TASK REQUIREMENTS:
[a] In the forum thread below, what does BadGas say this board has in common with ASF, besides most of the same members?
[b] Summarize the forum thread below in two sentences.

READING PASSAGE:
# New Member



## jramseyrob (Nov 15, 2016)

Hey all.  I am a member over at ASF.  Wanted another site to post in.


----------



## BadGas (Nov 16, 2016)

ASF and IMF = same family. 

Welcome brother. It seems IMF is more of a smaller scale ASF these days..lol, but still a great place IMO.


----------



## brazey (Nov 16, 2016)

Welcome....


----------



## jramseyrob (Nov 16, 2016)

BadGas said:


> ASF and IMF = same family.
> 
> Welcome brother. It seems IMF is more of a smaller scale ASF these days..lol, but still a great place IMO.



Yeah.  def a smaller scale, but I will spend some time here.


----------



## BadGas (Nov 16, 2016)

This board use to be a lot busier. Same sponsors here as ASF.. Most of same members here as well. 



jramseyrob said:


> Yeah.  def a smaller scale, but I will spend some time here.


----------



## liftheavy_01 (Nov 18, 2016)

What's ASF?

Anyway, hello and welcome!


----------



## Arnold (Dec 20, 2016)

welcome


----------



## meanstreek (Jan 2, 2017)

... welcome..... visit 'Anything Goes Forum' for laughs  ......


----------

DATA SECTION:
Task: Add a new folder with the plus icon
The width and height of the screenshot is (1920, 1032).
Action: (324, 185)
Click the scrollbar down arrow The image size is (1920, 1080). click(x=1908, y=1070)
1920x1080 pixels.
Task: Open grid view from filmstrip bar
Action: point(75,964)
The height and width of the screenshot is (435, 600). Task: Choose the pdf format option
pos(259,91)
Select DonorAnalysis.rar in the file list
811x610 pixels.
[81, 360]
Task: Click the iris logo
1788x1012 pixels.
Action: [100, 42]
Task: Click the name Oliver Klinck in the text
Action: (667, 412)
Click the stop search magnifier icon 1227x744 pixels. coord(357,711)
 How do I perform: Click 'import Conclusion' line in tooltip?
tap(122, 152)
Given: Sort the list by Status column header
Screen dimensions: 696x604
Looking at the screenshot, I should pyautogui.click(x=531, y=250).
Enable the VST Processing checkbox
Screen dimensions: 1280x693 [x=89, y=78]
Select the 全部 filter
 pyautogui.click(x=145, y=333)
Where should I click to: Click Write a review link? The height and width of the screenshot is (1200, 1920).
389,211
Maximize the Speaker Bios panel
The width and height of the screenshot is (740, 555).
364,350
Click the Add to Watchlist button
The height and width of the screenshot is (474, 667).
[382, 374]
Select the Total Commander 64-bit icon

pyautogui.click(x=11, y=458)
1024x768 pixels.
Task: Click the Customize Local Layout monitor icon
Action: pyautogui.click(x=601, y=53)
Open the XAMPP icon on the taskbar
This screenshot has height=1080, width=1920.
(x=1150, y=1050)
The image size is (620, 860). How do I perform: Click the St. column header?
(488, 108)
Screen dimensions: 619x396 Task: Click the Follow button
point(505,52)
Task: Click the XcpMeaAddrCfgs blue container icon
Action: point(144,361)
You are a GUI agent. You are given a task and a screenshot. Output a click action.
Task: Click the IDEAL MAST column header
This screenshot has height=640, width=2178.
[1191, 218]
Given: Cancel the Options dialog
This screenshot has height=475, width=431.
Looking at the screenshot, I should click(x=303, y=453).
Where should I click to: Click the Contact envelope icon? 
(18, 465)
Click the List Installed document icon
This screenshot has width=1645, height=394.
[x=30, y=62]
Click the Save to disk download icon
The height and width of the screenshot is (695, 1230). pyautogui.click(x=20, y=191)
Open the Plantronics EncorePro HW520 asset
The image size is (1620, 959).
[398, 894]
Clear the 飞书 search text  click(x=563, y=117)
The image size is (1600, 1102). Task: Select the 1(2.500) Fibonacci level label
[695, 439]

OUTPUTS:
[a] The same sponsors.

[b] jramseyrob, a member at ASF, joins wanting another site to post in, and several users reply with welcomes. BadGas calls ASF and IMF the same family and describes IMF as a smaller-scale ASF that used to be busier and shares its sponsors and most of its members, while jramseyrob agrees it is smaller but plans to spend some time there.